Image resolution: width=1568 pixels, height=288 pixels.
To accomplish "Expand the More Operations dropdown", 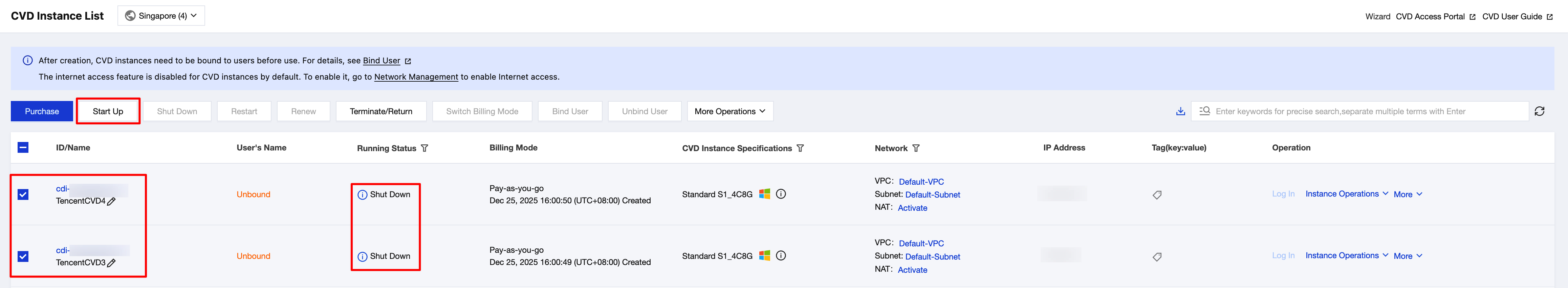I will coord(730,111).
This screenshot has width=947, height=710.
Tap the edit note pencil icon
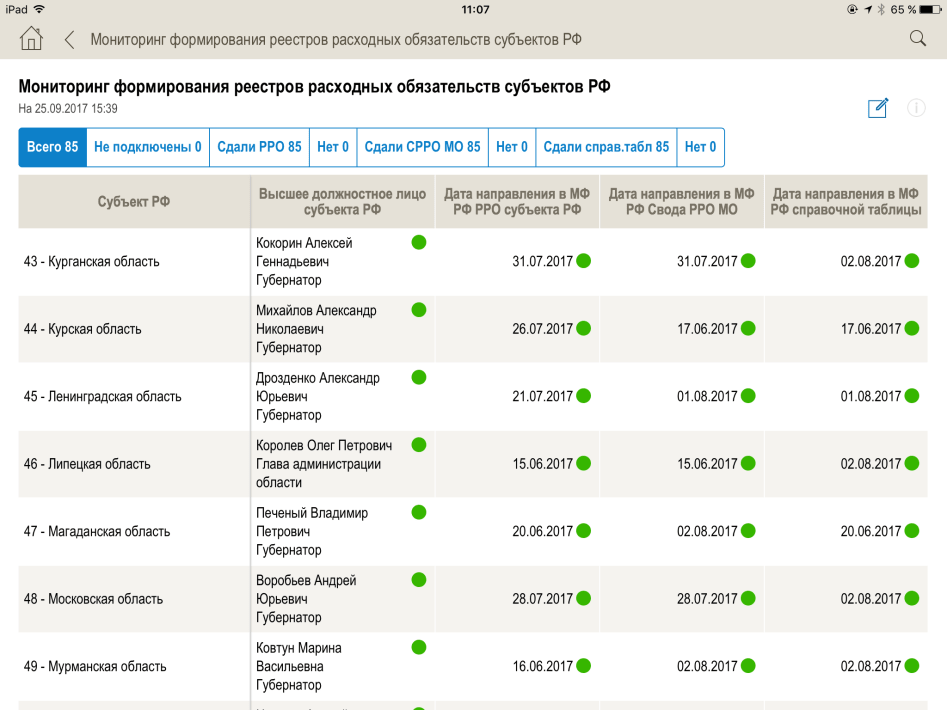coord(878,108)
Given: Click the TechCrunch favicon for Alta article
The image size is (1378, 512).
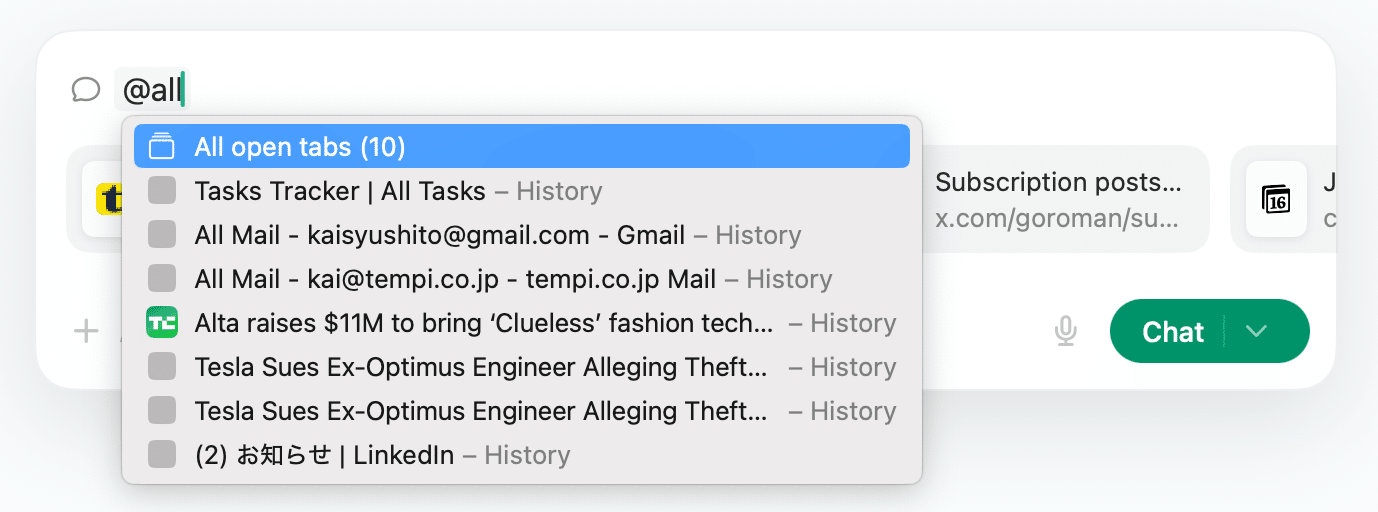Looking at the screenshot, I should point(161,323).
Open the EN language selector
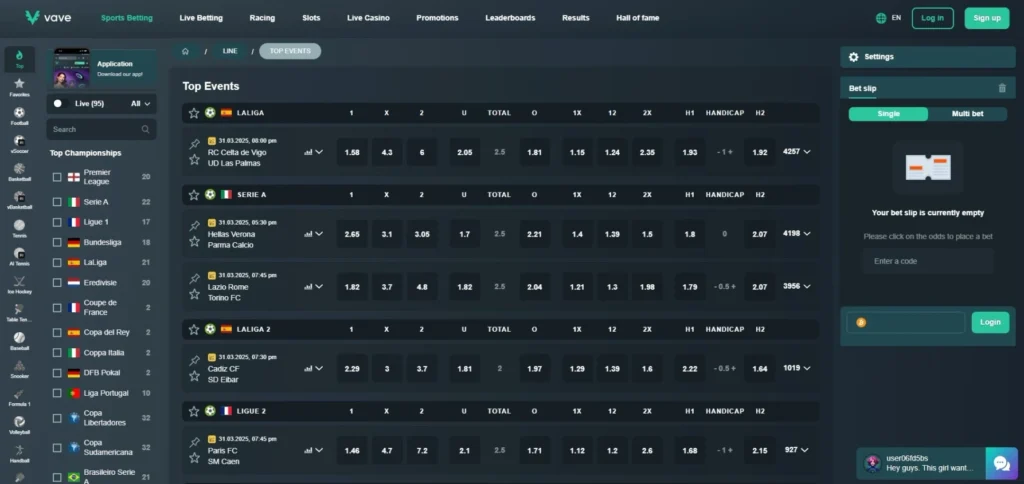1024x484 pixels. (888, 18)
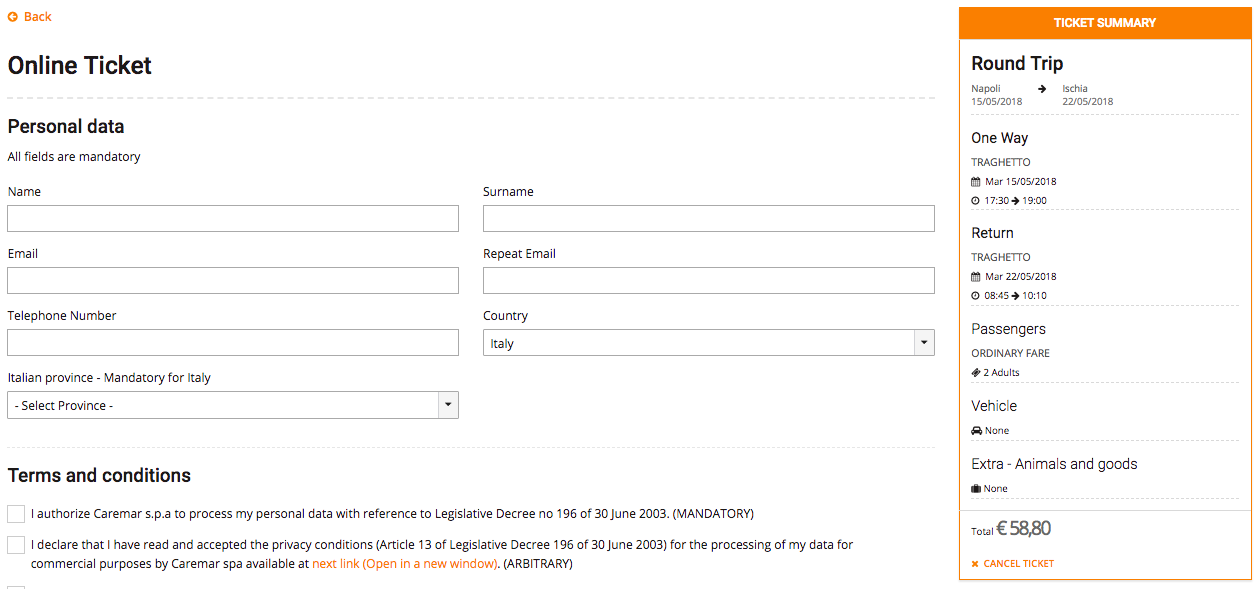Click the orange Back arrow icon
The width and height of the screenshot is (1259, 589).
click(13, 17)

----

§ Task directions: Reproduce everything from the line containing "This screenshot has width=947, height=710." down to the line containing "Looking at the", changing "pencil" to "pen" and leaving all else unchanged. Omit the pictures.

§ Written solution:
This screenshot has width=947, height=710.
Tap the edit note pen icon
coord(878,108)
Given: Click the TechCrunch favicon for Alta article
The image size is (1378, 512).
Looking at the screenshot, I should point(161,323).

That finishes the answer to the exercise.